In a city built on the banks of a river that goes nowhere, Rio Nuevo was a particularly appropriate name for the various crackpot schemes put forth for downtown Tucson. They, too, lead into a wilderness of sand and evaporation, just like the intermittently mighty Santa Cruz.
Are sufficient numbers of people to support a vibrant downtown not coming because we don't have a better convention center? Anyone who believes this has to have an IQ that's smaller than their shoe size. There are two reasons why we don't have a vibrant downtown: 1) There is an insufficient number of people who live and/or work there to support the kind of businesses typical of a thriving downtown. 2) It is too inconvenient for people living in the surrounding metro area to get there.
After all these years of paying high-priced managers and consultants, all the city can come up with is "new convention center"? Has anyone even considered trying to tackle the underlying reasons why downtown Tucson is only slightly more interesting than downtown Eloy? We can spend every last dime we have on feel-good projects like convention centers, but ultimately, this will be just like someone having a nervous breakdown taking a pill and not seeing a shrink.
Sensationalized journalism does not compensate for one-sided reporting. Please ask Mr. Banks to wait another two years before he again contributes to your newspaper.
He interviewed me by phone for 30 minutes or so, and I recommended others who lived by or hiked in the area frequently to be interviewed. None of our comments or points of view were included. Banks' case against wilderness relies solely on the ranchers' opinions and does not include those of any other residents of the area.

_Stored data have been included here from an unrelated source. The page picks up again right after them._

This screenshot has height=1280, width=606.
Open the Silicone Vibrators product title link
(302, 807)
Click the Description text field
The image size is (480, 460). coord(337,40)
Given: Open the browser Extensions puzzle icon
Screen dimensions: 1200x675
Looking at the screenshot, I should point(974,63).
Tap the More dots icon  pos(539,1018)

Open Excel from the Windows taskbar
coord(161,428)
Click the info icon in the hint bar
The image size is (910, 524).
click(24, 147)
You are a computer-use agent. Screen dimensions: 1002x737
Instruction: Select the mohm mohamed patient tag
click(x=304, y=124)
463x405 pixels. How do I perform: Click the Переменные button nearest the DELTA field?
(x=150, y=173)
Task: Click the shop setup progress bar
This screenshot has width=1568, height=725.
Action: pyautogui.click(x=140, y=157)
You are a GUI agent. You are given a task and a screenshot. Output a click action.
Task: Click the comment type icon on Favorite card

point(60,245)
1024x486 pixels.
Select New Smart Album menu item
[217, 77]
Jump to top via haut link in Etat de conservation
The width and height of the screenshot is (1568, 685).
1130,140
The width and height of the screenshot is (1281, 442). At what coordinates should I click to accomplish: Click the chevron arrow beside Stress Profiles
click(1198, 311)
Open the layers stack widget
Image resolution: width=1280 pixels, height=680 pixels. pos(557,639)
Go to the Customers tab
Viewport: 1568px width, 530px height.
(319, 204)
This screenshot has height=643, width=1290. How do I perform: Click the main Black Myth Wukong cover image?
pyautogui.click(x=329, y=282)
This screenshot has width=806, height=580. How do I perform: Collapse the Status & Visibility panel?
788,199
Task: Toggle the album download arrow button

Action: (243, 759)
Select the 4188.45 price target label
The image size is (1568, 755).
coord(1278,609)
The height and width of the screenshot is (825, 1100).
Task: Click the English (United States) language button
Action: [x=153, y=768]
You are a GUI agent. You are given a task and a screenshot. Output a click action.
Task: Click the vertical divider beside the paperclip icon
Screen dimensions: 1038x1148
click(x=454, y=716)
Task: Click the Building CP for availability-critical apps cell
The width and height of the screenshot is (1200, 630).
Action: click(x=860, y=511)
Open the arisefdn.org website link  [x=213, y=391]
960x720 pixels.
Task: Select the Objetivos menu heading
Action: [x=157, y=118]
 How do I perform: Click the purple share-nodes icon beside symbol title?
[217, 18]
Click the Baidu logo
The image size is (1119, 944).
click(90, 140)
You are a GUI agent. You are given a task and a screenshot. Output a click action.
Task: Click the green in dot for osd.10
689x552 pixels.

We have lived at the north end of the Tumacacoris for 32 years. We hike and ride horses there and know how very rugged the proposed wilderness area is. It is not an area one would choose to migrate through on foot.
The Coronado National Forest is public land. The grazing permits are just that: leases granted to ranchers, not bills of sale to private ownership. There are a number of uses that can be granted within the forest, and grazing is but one of them. It is a privilege, not a right.
Thousands of signatures have been gathered and forwarded to Congress from citizens all over the country who can appreciate the need for this wilderness designation. Presenting the case against wilderness by representing only seven permitees seems skewed. Many ranchers in other areas and states have actively sought wilderness designation because of the damage being done to their stock tanks and buildings, not to say to their livestock because of off-road vehicles.
Ellen L. Kurtz
These ranchers represent a small but vocal opposition to the proposed wilderness versus the hundreds of area businesses, organizations and individuals who have voiced their support. In fact, none of their ranches include land within the proposed wilderness. Rather, the acreage of their concern is publicly owned land on which they are permitted to graze cattle. Since continuation of grazing on lands subsequently designated as wilderness is already provided for in federal law, their opposition is, at best, misplaced.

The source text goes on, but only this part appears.